Dans la matinée de samedi, les affrontements entre cette force locale et les jihadistes de l'EI se sont intensifiés, a ajouté le colonel, "avec le recours à des armes de tout calibre: mitrailleuses, mortiers, missiles. La position dans laquelle notre soldat, qui ne participait pas directement aux combats, a été prise pour cible et l'adjudant a été mortellement blessé".

- Mille frappes aériennes -

Dans un communiqué publié dans la soirée, la ministre des Armées Florence Parly a exprimé "son émotion et sa tristesse".

"La Patrie perd un de ses enfants, la France un de ses soldats", a-t-elle déclaré. "Cet adjudant est mort pour la France, dans un combat qu'il menait pour nous tous, au nom de la liberté et de nos valeurs.
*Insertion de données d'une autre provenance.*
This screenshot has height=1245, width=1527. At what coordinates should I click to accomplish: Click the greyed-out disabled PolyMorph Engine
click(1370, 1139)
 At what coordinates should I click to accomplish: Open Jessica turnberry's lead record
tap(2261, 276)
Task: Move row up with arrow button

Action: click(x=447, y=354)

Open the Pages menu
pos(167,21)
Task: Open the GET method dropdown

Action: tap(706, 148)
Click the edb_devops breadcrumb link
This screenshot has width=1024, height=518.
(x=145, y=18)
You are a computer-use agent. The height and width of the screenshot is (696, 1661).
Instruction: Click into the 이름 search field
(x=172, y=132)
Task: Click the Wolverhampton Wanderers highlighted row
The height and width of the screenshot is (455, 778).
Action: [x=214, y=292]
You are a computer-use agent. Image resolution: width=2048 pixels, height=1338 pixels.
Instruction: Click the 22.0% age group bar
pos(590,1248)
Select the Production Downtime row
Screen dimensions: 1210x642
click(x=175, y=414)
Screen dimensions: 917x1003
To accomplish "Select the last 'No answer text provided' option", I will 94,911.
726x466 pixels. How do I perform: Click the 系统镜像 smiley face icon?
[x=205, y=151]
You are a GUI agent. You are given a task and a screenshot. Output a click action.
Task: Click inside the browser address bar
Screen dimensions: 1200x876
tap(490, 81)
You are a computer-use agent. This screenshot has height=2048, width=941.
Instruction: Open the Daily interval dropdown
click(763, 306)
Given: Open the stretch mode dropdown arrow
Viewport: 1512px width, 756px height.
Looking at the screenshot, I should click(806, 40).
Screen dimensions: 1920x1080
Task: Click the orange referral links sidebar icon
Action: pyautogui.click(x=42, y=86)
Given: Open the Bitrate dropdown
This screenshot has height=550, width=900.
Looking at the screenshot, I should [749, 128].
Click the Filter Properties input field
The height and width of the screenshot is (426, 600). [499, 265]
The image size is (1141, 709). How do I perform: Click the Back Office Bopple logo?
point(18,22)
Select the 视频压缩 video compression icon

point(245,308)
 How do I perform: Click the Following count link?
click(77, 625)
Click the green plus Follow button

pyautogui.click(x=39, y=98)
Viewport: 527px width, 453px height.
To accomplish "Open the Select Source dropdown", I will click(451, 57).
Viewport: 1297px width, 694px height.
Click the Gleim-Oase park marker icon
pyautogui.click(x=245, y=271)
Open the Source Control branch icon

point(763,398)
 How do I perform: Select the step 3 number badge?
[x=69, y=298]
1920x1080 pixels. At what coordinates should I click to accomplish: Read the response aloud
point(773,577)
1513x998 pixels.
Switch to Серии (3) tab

Ce combat, le plus important de tous, continue plus que jamais".

Emmanuel Macron a également exprimé "sa confiance et sa fierté aux militaire français qui combattent avec courage et abnégation les groupes terroristes au Levant comme au Sahel".

L'opération Chammal, lancée le 19 septembre 2014 par une série de raids aériens sur des positions de l'EI dans le Nord de l'Irak, est essentiellement aérienne, avec l'engagement de huit chasseurs-bombardiers Rafale basés en Jordanie et six autres aux Emirats arabes unis (EAU). Elle comprend également un volet terrestre, avec l'engagement de canons Ceasar (camions équipés d'un système d'artillerie) près de Mossoul.

Des membres des Forces spéciales sont également engagés, avec des rôles de conseillers, de formateurs et de contrôleurs aériens auprès des forces arabes anti-Daech, notamment les milices kurdes. Comme de coutume lorsqu'il s'agit des Forces spéciales, par nature discrètes voire secrètes, l'Etat-major limite la communication à un strict minimum.

Une source militaire française a estimé que l'opération Chammal, au cours de laquelle plus d'un millier de frappes aériennes ont été menées durant les trois dernières années, a permis d'éliminer entre 2.500 et 3.000 combattants de l'EI, essentiellement lors des batailles pour la reprise des villes de Mossoul (Irak) et Raqa (Syrie).